One veteran member of the orchestra told the Free Beacon, “It’s very disappointing [that] they’re going to get that money and then drop us afterward.” “The Kennedy Center blindsided us,” the musician said.

The orchestra is claiming that this move by the Center violates their collective bargaining agreement that requires they be given six weeks’ notice before checks can stop.

“There is no provision of our collective bargaining agreement that allows the Kennedy Center to decide to stop paying us with only one week of notice,” the email says. “While we fully expect that an arbitrator would agree that management violated the CBA and that we are entitled to continued salary and benefits, this process takes time.”

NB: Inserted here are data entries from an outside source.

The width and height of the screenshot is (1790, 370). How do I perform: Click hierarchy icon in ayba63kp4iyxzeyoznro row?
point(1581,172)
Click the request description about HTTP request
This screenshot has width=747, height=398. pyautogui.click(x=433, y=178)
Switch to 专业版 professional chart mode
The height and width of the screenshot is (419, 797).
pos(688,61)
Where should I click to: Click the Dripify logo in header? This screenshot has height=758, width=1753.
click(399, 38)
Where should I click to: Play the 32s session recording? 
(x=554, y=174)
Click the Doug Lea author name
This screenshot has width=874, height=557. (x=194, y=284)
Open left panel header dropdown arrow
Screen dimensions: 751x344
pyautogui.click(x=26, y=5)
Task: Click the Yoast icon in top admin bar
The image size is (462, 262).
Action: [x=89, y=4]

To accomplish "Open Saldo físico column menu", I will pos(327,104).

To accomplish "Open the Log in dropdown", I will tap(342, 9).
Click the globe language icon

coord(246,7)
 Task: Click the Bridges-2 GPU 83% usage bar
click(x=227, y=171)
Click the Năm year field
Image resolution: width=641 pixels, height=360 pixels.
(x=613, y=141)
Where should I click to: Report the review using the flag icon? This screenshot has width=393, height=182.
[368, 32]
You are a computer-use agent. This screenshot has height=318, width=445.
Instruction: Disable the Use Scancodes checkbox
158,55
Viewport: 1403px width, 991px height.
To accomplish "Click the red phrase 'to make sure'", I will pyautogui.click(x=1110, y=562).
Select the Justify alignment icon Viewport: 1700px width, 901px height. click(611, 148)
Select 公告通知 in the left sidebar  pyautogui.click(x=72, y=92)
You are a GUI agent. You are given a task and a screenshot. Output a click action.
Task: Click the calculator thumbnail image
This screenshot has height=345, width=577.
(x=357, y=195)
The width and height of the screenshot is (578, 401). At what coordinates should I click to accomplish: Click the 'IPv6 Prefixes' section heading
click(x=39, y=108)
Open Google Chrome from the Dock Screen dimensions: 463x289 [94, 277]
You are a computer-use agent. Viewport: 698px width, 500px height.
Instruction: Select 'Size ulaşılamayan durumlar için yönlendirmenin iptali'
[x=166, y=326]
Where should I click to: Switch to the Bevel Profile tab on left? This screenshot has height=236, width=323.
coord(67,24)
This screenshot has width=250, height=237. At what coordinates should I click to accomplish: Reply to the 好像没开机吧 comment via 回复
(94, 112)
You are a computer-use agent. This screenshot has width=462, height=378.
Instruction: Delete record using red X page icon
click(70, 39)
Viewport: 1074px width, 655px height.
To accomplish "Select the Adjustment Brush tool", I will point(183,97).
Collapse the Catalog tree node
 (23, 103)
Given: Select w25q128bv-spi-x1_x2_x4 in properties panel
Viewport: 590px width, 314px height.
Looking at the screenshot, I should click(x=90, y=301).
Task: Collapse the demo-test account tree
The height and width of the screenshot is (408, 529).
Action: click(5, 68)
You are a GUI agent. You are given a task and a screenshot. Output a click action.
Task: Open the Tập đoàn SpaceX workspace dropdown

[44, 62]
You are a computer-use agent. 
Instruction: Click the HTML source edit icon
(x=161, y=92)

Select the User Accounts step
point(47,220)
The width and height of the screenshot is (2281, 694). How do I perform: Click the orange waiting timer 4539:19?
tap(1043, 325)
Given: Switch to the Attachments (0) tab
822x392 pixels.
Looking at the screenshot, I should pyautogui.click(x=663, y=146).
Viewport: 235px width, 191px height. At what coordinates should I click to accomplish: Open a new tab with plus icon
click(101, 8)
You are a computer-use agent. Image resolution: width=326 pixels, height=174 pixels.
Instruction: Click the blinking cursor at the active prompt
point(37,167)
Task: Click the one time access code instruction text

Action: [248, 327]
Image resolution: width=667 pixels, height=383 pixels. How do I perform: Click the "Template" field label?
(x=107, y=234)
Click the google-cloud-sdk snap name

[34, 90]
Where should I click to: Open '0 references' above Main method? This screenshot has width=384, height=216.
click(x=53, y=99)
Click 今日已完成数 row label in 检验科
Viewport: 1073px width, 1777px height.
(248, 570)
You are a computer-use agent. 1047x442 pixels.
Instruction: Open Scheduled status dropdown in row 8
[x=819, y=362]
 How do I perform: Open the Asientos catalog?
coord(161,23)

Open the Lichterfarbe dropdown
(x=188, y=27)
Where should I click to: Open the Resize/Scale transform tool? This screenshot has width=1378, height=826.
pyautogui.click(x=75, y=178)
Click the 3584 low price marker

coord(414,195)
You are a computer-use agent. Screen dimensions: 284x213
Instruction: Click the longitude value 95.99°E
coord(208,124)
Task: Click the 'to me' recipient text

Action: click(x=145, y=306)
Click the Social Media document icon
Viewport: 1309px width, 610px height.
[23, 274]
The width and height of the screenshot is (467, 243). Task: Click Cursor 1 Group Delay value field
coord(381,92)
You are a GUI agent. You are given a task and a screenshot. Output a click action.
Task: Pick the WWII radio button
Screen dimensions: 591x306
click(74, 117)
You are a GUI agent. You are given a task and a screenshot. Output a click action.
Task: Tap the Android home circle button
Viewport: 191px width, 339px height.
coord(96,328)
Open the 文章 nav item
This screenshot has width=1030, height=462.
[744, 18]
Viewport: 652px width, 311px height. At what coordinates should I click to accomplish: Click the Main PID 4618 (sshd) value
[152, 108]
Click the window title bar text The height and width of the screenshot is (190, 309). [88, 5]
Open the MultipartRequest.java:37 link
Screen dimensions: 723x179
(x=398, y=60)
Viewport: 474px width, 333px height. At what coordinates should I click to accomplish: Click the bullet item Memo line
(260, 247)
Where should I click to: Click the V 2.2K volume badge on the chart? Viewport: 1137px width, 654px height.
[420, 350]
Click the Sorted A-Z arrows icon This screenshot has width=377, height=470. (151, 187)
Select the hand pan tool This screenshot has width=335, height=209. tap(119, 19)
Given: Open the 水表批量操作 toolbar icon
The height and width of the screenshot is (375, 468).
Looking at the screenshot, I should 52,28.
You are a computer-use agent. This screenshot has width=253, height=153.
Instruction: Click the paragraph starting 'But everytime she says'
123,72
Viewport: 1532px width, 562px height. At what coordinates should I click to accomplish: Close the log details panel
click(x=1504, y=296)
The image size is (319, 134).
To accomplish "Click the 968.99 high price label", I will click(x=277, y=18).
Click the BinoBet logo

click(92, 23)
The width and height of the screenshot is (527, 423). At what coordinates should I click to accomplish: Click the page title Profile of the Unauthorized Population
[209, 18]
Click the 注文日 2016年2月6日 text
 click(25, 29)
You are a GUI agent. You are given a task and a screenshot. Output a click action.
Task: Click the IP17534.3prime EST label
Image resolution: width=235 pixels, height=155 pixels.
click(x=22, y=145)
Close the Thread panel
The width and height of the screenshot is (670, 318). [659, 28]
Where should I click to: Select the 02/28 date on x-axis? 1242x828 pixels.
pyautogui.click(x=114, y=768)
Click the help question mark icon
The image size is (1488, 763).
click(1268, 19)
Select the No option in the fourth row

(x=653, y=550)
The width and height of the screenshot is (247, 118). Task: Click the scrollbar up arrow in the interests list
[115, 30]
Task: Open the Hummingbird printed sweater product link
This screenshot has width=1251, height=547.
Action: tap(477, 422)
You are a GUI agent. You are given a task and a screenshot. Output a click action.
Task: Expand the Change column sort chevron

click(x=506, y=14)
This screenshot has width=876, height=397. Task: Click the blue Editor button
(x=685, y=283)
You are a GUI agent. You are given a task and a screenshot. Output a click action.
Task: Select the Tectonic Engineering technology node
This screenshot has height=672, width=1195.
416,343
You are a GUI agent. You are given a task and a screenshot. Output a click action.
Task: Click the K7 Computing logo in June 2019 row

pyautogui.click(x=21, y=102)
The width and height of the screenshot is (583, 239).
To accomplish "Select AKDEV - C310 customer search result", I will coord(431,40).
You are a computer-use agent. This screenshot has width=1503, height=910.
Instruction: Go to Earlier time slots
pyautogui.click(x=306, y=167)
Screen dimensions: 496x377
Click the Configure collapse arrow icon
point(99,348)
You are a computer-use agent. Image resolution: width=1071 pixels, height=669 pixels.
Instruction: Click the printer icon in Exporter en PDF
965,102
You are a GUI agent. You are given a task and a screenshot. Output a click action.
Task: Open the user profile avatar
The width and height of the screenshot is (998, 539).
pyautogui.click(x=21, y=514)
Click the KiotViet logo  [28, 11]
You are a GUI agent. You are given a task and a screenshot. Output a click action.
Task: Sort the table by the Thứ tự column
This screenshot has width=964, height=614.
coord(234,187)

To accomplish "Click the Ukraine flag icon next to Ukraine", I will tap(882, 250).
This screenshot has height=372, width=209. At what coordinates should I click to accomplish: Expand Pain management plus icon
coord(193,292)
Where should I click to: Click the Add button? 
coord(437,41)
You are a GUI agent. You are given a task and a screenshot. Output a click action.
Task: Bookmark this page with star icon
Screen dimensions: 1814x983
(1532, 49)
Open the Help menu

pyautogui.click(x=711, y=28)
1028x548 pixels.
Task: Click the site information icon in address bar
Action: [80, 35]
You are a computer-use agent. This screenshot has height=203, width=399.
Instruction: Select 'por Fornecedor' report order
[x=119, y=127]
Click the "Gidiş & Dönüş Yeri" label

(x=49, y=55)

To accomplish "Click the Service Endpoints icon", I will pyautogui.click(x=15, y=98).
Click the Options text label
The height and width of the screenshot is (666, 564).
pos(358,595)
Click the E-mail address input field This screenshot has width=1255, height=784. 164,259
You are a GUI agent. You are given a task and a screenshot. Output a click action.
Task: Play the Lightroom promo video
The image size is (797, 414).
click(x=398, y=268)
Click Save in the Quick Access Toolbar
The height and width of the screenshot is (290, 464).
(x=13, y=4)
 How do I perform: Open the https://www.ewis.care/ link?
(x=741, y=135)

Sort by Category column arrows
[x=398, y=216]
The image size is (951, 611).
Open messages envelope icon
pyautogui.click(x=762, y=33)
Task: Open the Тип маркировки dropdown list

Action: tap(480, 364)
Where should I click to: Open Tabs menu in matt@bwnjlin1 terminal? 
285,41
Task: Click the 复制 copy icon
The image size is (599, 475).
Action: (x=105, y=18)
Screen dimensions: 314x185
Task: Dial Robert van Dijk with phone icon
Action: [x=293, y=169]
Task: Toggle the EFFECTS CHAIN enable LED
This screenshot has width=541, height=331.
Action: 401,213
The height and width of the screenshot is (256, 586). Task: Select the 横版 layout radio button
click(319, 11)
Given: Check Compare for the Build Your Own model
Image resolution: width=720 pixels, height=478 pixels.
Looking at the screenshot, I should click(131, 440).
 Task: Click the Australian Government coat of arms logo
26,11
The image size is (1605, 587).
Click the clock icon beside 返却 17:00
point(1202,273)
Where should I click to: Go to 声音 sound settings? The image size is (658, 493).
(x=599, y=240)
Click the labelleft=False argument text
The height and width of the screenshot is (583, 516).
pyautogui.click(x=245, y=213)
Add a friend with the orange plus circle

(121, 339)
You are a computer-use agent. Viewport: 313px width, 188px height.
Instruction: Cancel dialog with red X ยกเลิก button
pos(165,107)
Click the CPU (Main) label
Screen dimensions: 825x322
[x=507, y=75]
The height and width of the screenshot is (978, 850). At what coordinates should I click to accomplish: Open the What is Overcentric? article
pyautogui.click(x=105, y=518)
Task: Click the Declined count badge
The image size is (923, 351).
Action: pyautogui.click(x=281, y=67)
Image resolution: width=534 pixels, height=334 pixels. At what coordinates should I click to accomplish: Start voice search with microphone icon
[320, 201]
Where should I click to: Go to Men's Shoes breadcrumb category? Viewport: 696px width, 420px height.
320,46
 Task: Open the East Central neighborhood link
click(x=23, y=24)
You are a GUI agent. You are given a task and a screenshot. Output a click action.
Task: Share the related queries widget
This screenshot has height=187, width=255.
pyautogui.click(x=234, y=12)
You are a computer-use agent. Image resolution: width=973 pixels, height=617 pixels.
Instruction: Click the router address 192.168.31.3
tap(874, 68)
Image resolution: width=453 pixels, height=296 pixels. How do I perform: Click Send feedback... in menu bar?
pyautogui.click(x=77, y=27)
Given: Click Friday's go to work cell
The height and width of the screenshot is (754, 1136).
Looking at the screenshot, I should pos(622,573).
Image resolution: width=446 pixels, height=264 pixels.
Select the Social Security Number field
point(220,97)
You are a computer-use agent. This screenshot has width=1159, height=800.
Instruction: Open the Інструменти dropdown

As the Free Beacon notes, the Center recently completed a $250 million renovation and had already received $41 million in taxpayer funds in 2019. They are scheduled to reopen on May 10.

So tell us, Nancy, what is the money being used for? Where is it going to go? And we thought that was one of the things that was supposed to be part of the bill; that it was stipulated that that was the kind of thing it was supposed to be for? At the very least, the Kennedy Center owes Americans an explanation as to where the money is going and Pelosi owes us that explanation.